Solving the Task Allocation Problem for Multiple Lasers
When many laser machines are running at the same time, conflicts in task allocation can cause a drop in efficiency.It provides three practical methods: prioritization, dynamic strategy adjustment, and intelligent algorithm assistance. These methods help users quickly resolve conflicts over task assignment, optimize equipment scheduling, and reduce production wait times.
Why is your laser machine always fighting?
Many of my friends told me that when several laser machines were working together, they often "fought" over jobs, either repeating the same job or sitting idle waiting for instructions.In fact, the problem usually lies in the logic of task allocation.Below we'll talk about how to use three techniques to straighten out this problem.
First, prioritize your tasks.
First, you must understand the rhythm of your work.
For example, if there are rush orders, or thicker boards to cut, or complicated graphics to carve, it would be advisable to set a special priority for these tasks.In practice, you can add a symbol (such as "#urgent" or "#routine") to the name of the task, and the system will automatically sort the tasks accordingly.
A golden combination at a fixed time period.
The morning shift deals with overnight urgent jobs, and the noon shift handles regular work in bulk.My own experience is that by grouping the work according to type, and matching it to the strengths of each machine (for example, one machine is good at cutting thin sheets), you can reduce conflicts by more than 40 %.

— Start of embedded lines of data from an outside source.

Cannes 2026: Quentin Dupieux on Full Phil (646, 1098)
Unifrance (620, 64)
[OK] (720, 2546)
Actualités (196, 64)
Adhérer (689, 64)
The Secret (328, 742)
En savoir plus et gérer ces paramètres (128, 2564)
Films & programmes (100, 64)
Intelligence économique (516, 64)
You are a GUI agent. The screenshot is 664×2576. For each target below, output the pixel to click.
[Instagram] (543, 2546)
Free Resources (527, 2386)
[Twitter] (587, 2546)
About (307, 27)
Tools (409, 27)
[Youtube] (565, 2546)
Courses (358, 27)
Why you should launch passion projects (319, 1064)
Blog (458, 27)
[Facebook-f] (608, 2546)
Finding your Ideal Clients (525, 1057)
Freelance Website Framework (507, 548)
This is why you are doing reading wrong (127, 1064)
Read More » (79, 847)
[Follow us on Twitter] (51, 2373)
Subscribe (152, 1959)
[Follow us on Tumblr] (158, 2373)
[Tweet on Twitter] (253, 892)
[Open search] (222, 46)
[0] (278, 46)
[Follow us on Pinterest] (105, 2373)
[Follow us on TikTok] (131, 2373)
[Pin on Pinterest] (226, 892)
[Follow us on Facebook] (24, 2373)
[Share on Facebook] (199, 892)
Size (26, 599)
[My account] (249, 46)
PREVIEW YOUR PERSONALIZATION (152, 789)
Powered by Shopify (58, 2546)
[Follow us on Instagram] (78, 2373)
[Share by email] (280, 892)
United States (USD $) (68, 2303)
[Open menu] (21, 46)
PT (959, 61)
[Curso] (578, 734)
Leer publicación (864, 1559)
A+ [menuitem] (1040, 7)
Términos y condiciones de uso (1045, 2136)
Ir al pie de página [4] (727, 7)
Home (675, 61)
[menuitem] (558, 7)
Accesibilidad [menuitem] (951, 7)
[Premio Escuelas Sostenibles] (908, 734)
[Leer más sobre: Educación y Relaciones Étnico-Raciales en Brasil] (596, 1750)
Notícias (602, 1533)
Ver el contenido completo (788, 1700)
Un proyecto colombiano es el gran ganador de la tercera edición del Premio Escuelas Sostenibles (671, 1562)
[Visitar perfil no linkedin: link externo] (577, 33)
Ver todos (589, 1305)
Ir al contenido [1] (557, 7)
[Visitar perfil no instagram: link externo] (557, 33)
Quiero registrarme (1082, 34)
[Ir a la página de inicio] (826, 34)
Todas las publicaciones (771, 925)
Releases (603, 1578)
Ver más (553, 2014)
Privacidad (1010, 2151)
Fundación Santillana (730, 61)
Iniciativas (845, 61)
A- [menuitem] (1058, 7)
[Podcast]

The second step was to teach the machines to "sew in the gaps.
Setting up flexible buffer zones.
Don't schedule the machines too tightly. Leave 15-20 minutes of buffer time for each machine.I've come across cases where a factory didn't leave any buffer time, so when a machine finished its current task it had to wait for half an hour for new instructions.
The secret of dynamic adjustment.
I recommend using a Kanban system, which displays tasks that are "pending," "underway," and "completed" on a screen.When a machine finishes a task, the next job is assigned to it 30 seconds in advance, just as a restaurant waiter keeps an eye on the progress of diners so he can bring them the next course at the proper time.
The third step: Get an "intelligent butler" to help.
Recommendations for beginners.
If your budget is limited, you can try open source tools like TaskRouter.It can automatically allocate tasks according to machine status, and can also produce daily efficiency reports.I installed one for a friend last week, and he says he can complete two more orders before quitting time now.
Hidden functions.
Some laser cutting systems, for example, have built-in conflict detection modules.It is important to make sure that the "anti-collision" option has been enabled. This function is unknown to many old hands who are wasting a ready-made solution.
Where is the boundary between human and machine?
Although the intelligence systems are very useful, in a crisis it is still the people who have to make the decisions.For example, if a shortage of materials occurs, the system may still be sending orders based on the original plan, and manual intervention is needed to adjust the situation.Remember: the computer is an aid to decision making, not a substitute for human judgment.